#### Data listing
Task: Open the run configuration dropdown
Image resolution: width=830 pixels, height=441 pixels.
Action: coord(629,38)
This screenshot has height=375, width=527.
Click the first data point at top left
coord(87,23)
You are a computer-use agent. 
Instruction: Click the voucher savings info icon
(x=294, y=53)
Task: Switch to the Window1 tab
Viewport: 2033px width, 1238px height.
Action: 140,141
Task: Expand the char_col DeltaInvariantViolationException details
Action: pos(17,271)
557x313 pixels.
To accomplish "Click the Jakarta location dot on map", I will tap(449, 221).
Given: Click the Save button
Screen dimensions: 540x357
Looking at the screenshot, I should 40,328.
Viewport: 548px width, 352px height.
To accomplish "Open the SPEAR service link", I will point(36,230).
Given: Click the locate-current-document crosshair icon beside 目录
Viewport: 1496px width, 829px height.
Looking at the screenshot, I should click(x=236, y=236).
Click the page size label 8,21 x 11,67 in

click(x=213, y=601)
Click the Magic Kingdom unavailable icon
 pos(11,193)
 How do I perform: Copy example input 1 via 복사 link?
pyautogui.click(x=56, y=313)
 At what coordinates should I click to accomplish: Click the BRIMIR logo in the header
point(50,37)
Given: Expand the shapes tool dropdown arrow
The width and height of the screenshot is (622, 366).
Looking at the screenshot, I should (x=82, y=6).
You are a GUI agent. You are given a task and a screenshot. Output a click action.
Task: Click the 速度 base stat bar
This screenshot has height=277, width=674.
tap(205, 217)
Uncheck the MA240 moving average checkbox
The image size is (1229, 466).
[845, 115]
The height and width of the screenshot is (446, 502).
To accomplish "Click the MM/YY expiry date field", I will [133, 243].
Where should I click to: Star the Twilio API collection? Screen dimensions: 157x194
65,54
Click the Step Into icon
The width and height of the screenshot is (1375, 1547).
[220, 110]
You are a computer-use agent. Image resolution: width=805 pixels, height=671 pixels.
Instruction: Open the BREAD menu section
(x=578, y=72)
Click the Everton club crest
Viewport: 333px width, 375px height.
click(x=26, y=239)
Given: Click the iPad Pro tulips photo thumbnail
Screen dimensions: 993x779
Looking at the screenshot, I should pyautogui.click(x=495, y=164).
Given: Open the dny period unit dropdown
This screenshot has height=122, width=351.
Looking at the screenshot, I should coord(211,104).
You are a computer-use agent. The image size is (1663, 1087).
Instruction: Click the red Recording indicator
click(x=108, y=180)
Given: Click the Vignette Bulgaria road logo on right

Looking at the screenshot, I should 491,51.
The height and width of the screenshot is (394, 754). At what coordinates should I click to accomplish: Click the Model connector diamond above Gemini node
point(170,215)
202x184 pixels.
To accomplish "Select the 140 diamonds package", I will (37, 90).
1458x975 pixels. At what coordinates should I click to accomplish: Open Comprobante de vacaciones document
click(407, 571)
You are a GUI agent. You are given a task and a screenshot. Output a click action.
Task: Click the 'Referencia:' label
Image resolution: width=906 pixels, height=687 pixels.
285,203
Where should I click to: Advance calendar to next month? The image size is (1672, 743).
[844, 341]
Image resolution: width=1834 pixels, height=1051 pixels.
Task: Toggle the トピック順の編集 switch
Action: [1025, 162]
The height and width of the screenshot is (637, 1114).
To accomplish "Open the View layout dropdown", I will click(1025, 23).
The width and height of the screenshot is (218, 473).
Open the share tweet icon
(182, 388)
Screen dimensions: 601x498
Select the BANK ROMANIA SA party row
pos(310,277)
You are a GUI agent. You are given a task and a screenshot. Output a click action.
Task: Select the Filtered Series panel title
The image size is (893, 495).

#### WHAT IS NEEDED
Reproduce the rows from the line with "The width and height of the screenshot is (218, 473)." through the end of the rows, keeping every line, requests included. Shift each coordinate in the answers up by 20.

#### EXERCISE OUTPUT
The width and height of the screenshot is (218, 473).
Open the share tweet icon
(202, 408)
Screen dimensions: 601x498
Select the BANK ROMANIA SA party row
pos(330,297)
You are a GUI agent. You are given a task and a screenshot. Output a click action.
Task: Select the Filtered Series panel title
The image size is (893, 495).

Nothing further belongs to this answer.